Le soir, tout ce petit monde rentre chez soi, pendant qu’une autre équipe prend le relais. Face à leur télé, la voilà qui se pointe de nouveau, dame rumeur : des chiffres minimisés ou gonflés, des bribes sur leur propre hôpital, souvent mensongères, auxquelles ils devront répondre durant le reste de la soirée à leurs entourages. Et puis ce téléphone de la mère qui attend depuis le matin la disponibilité de son fils ou de sa fille crevé, qui lui recommande une énième fois de bien se couvrir, qui lui déverse une vague de précautions à prendre apprises à la télé ou chez la voisine, et qui brûle du fond des entrailles de ne pas pouvoir protéger son bébé, qui maudit cette vocation qu’elle lui voulait tant, qui la rendait si fière et qui maintenant lui montre un revers qu’elle ne soupçonnait point.

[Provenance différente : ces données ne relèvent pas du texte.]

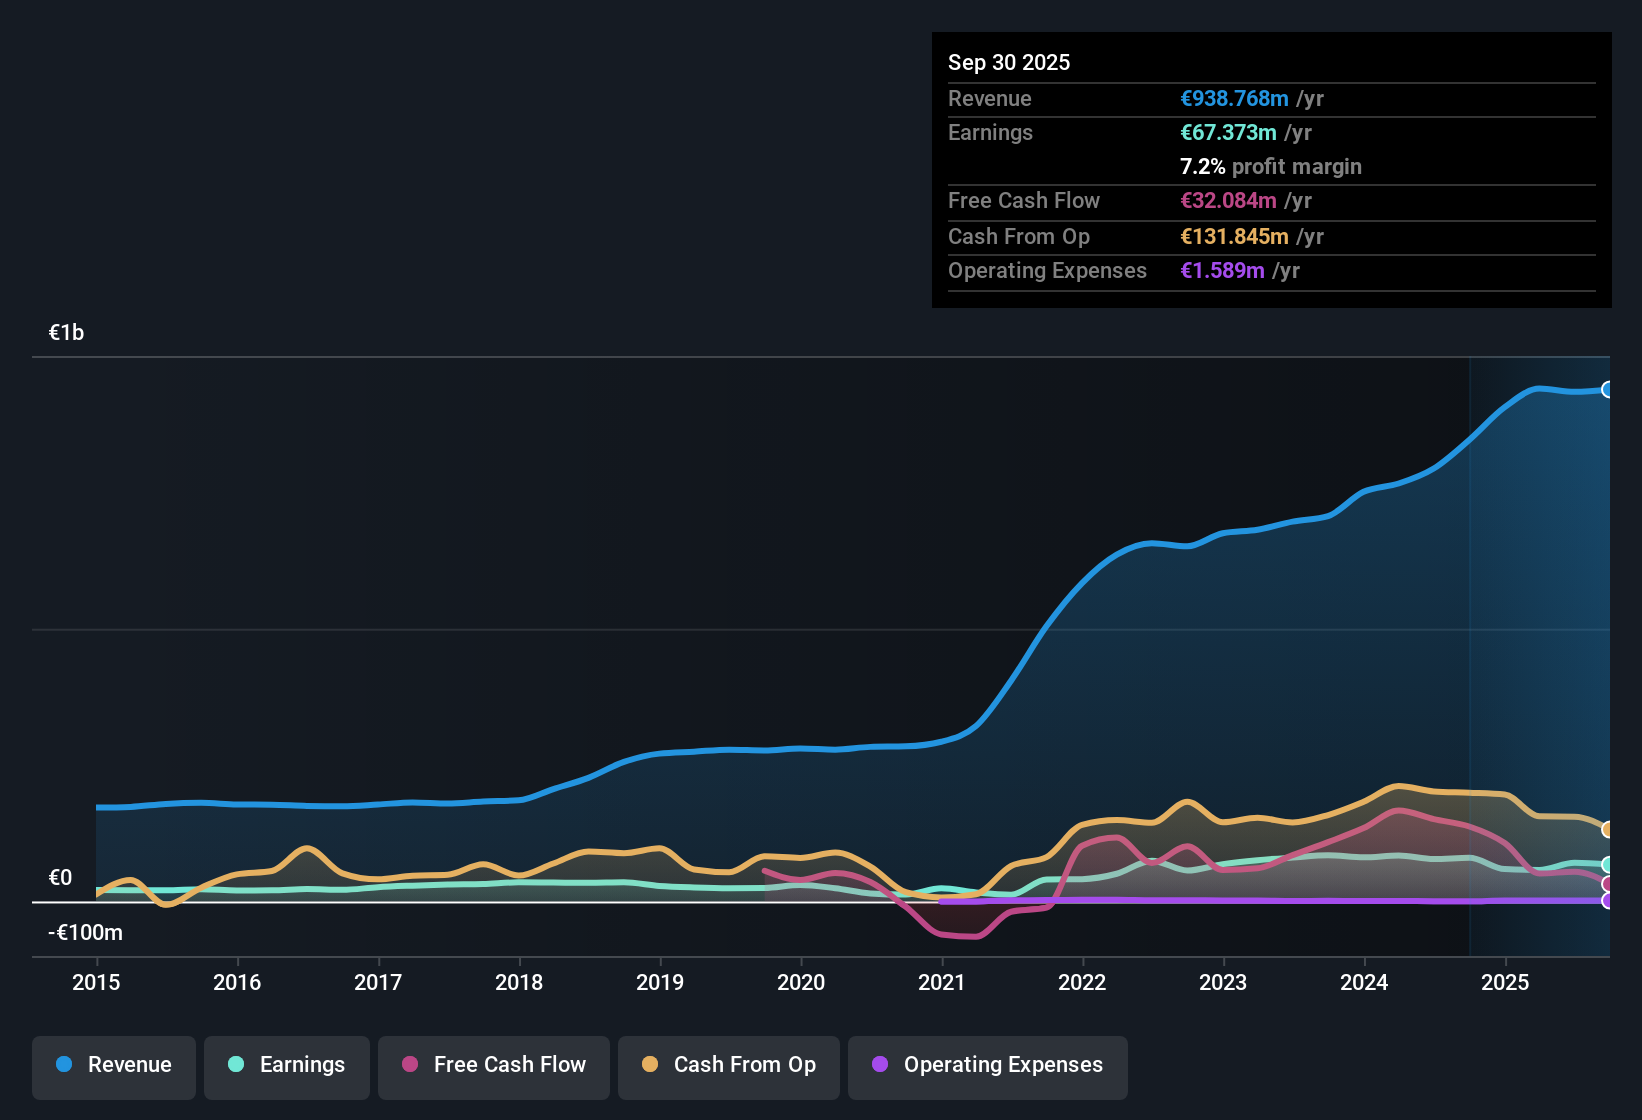Click the teal Earnings legend dot
The height and width of the screenshot is (1120, 1642).
pos(235,1066)
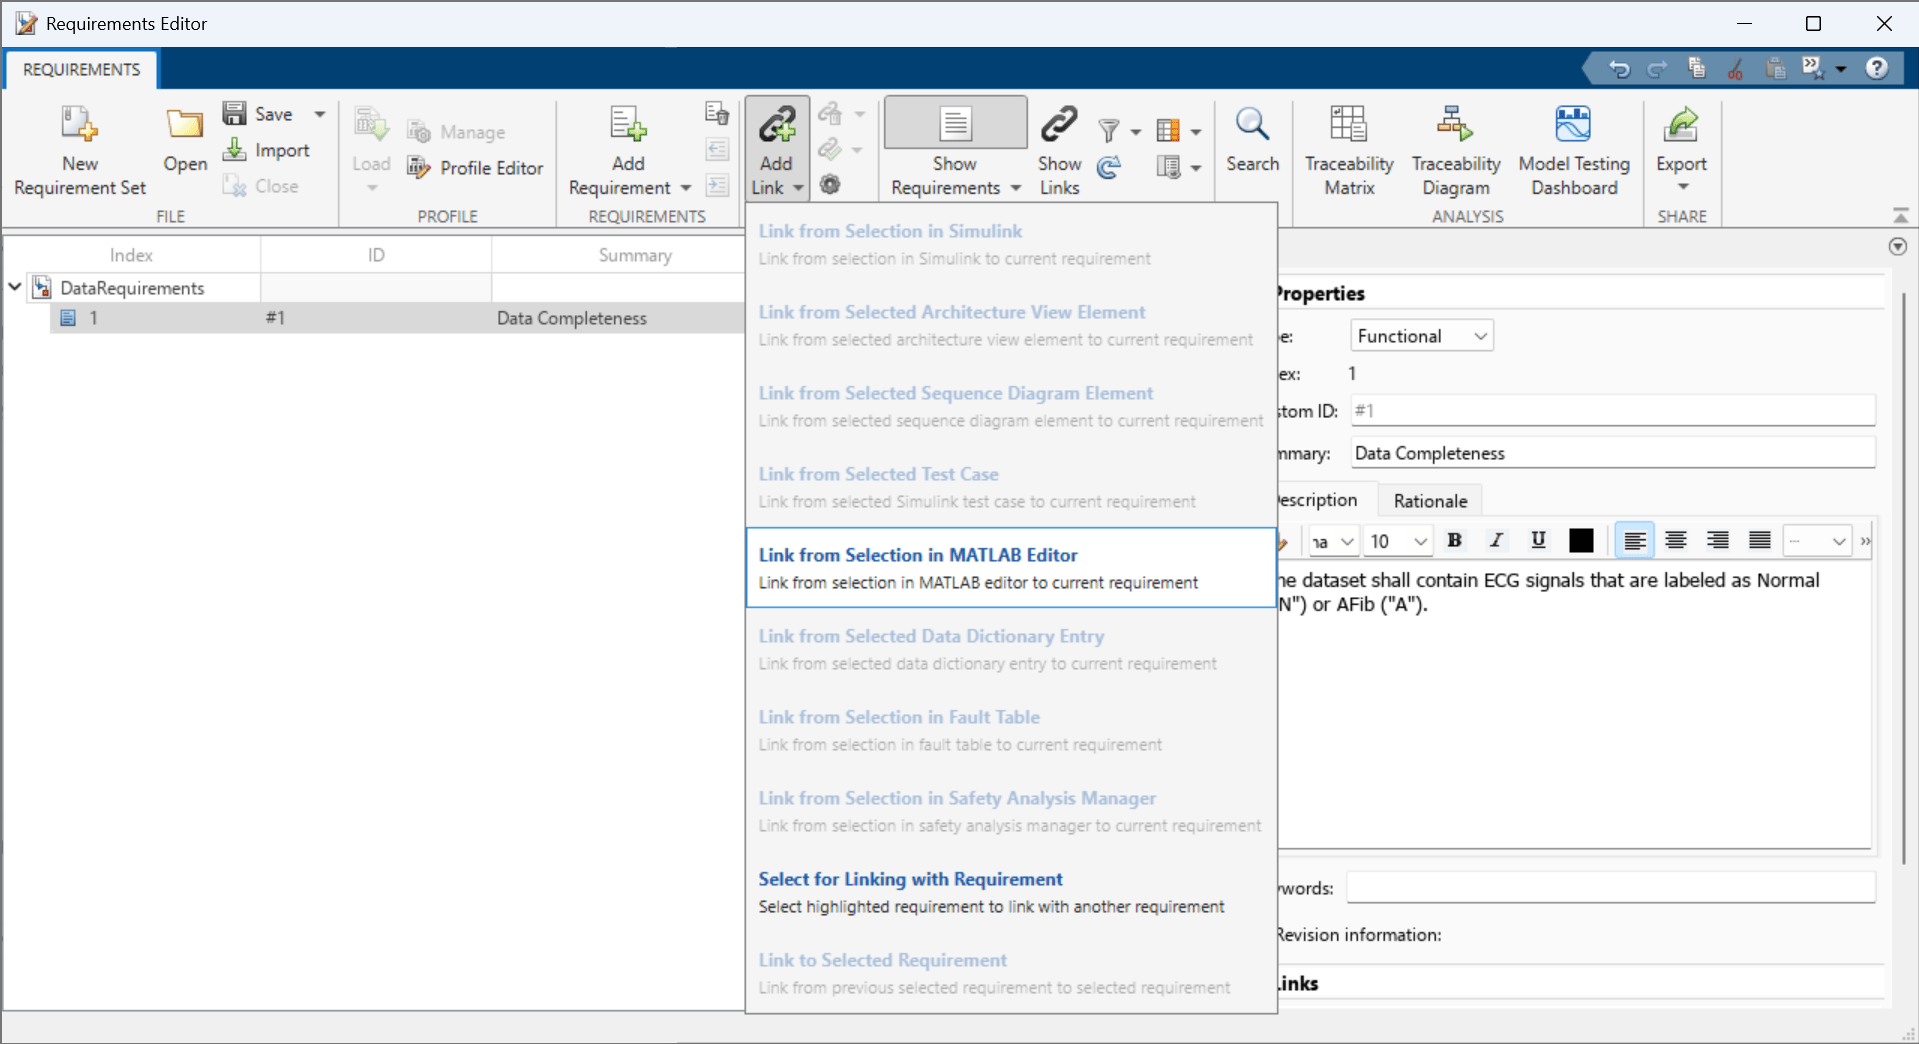Viewport: 1919px width, 1044px height.
Task: Select the Show Links tool
Action: pos(1058,148)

Demain, sur la corniche, en portant vos masques inutiles et vos mines hagardes, en inhalant cet air « d’eau salée » qui vous protège si bien – bonjour la rumeur –, je veux que vous ayez en tête ces images : l’infirmière en tenue de guerre, l’interne séparé de sa famille, le résident en attente de ses résultats, le patient seul avec son virus, la mère seule avec ses prières.

« Rien n’est plus dangereux au monde que la véritable ignorance et la stupidité consciencieuse », disait Martin Luther King. Il n’a peut-être pas connu une telle épidémie, mais il a probablement raison.

Hanna FAHED

Résident en 4e année de

rhumatologie, Hôtel-Dieu

de France, Beyrouth

Les textes publiés dans le cadre de la rubrique « courrier » n’engagent que leurs auteurs et ne reflètent pas nécessairement le point de vue de L’Orient-Le Jour.